KEY POINTS:
A small balcony in one of Hong Kong's high-rise gardens boasts branches laden with lemon and lychees, although it would seem there are few more unlikely places for a fruit tree to thrive than 30 storeys off the ground.
Meanwhile, in crowded public housing estates in Singapore, cucumbers and lettuces are growing in rough wooden boxes in concrete yards under fluorescent light.
And Chinese schoolchildren enjoy an afternoon with their parents not far from the Great Wall near Beijing, planting some of the millions of trees keeping the desert at bay and making the air easier to breathe.
Asia's green-fingered enthusiasts are leading a revolution that sets out to combat CO2 emissions, provide a bit of colour, and bring the scent of flowers in people's lives.
Whether it's huge state-sponsored tree-planting programmes in China or small roof-top gardens and balcony bonsais in Hong Kong and Singapore, gardeners across Asia are taking up their trowels and digging for what could be an environmental revolution.
Hong Kong exemplifies the rise of the tower block in Asia, in which the green-covered mountainsides of the island and the relatively undeveloped parts of Kowloon gave way in the 1950s and 1960s to low-rise, then high-rise residences.
A surgeon called Arthur van Langenberg has become the brave champion of urban gardening - on a quest to show that living in Hong Kong does not mean abandoning your connection to nature.
A Hong Kong native, he was surprised to discover there was no manual on how to garden in this still-green former colony, so in 1983 he published Urban Gardening for Hong Kong.
He began with "flower pots on window sills, wooden packing crates in verandas, dragon urns at entrances, eventually graduating to a small garden" and now has avocado, papaya and lemon trees growing in the concrete yard of his apartment near the city centre.

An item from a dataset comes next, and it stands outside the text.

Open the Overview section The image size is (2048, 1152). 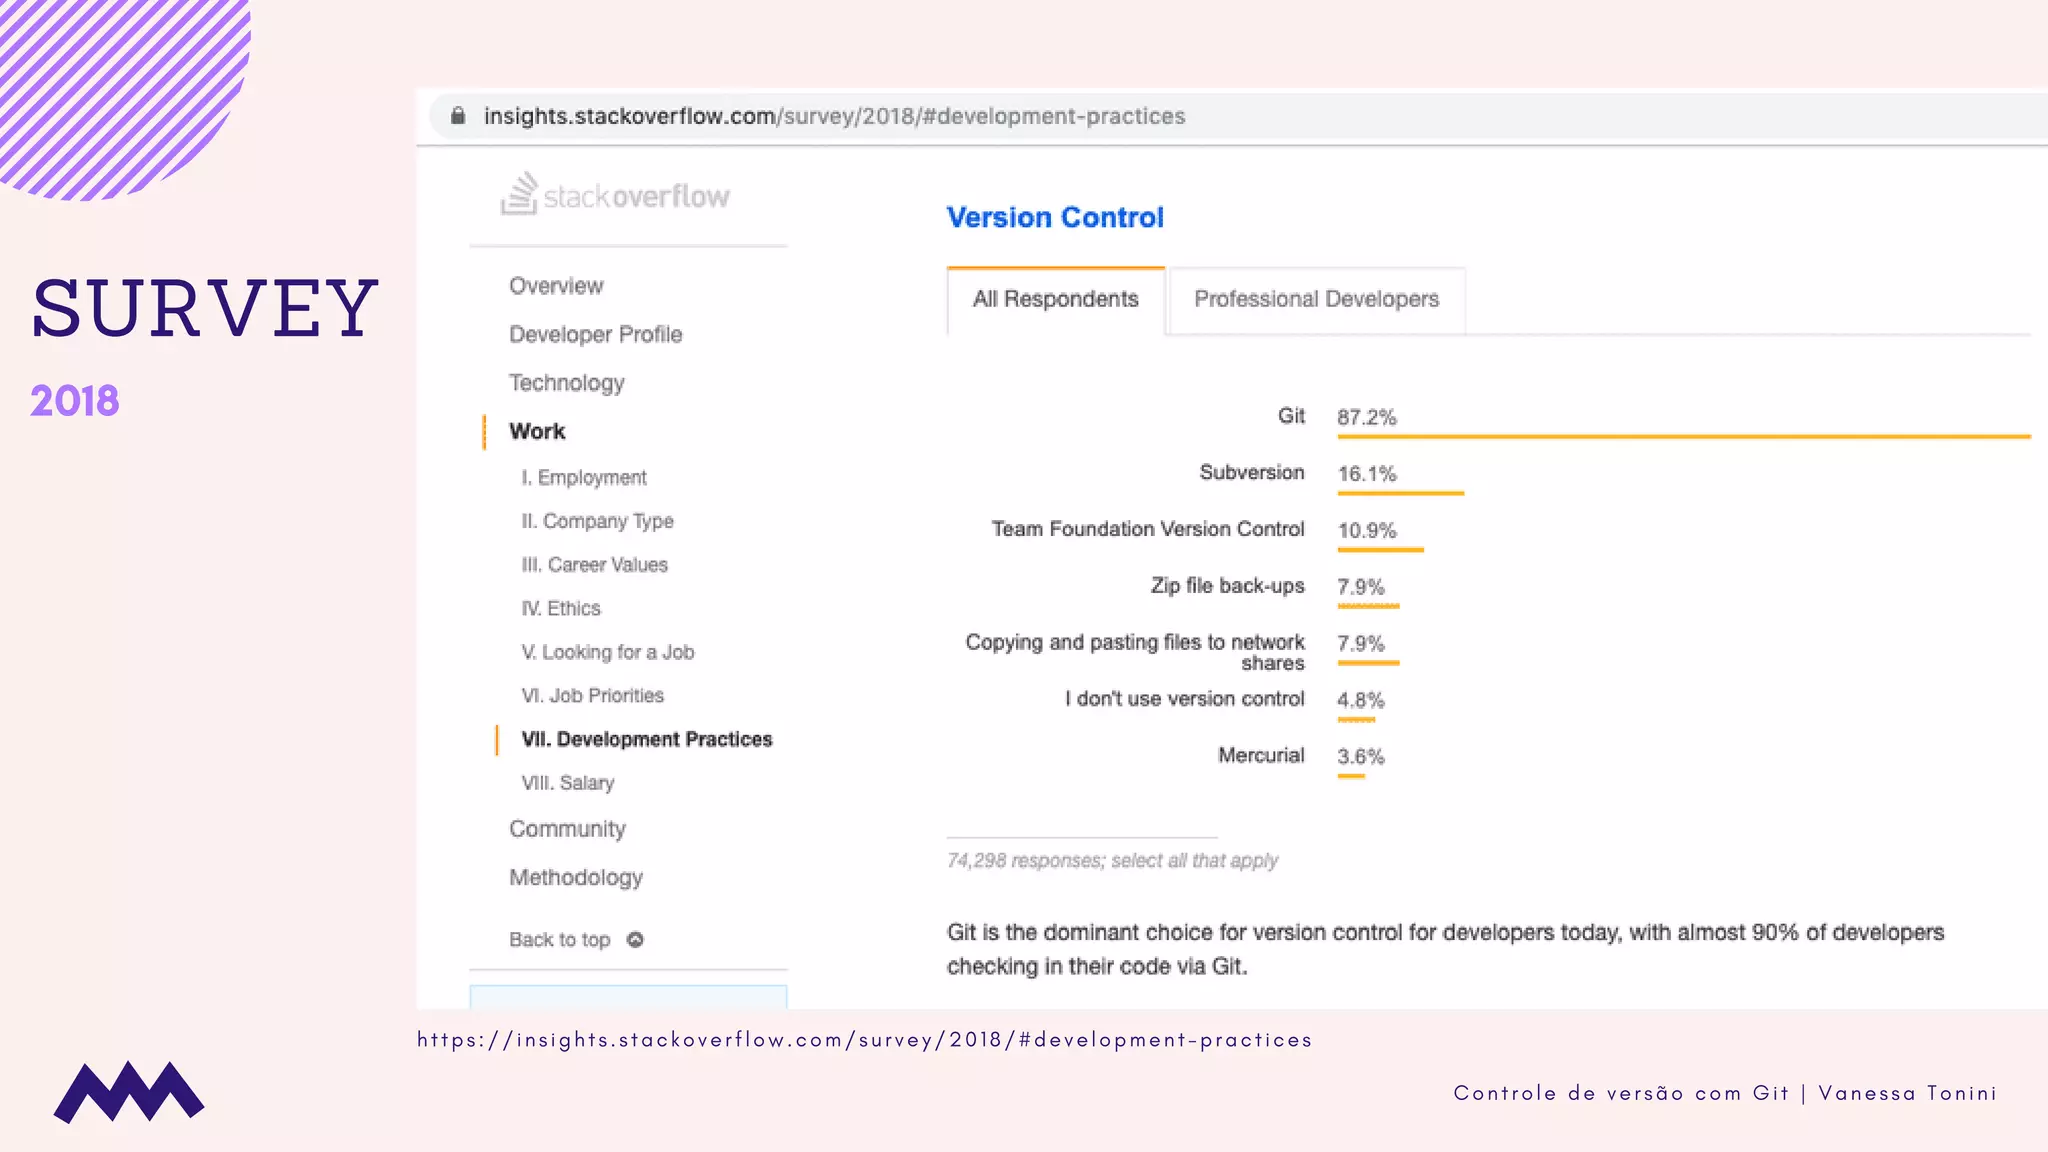coord(556,286)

Singapore's dizzying pace of growth means a shortage of gardens, largely because four-fifths of Singapore's 4.5 million people live in high-rise tower blocks.
But Singaporean Wilson Wong has started the Green Culture website, which provides information for local horticulturalists. The website forum has attracted more than 1500 high-rise gardeners, and last month Singapore unveiled Treelodge@Punggol, its first "green" housing estate.

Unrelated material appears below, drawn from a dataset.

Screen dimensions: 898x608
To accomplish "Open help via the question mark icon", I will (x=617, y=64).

Plants growing on the walls keep the 712 apartments inside the seven, 16-storey tower blocks cool.
On top is an eco-deck, a large garden with a jogging track and exercise stations for seniors. The development is the biggest green residential project in Singapore to date.
In China, the world's most-populous nation, people are also getting on to their roofs, to grow vegetables, flowers and small trees.
Beijing has pledged to add 100,000 square metres of roof gardens every year from now until 2010, and the country is taking to horticulture in true revolutionary fashion.
It is dispatching a Green Long March which will wend its way across China next month to underline its commitment to environmental sustainability.
Given the success of the previous Long March, perhaps the current march, led by horticulturalists, could bring about a similar green revolution.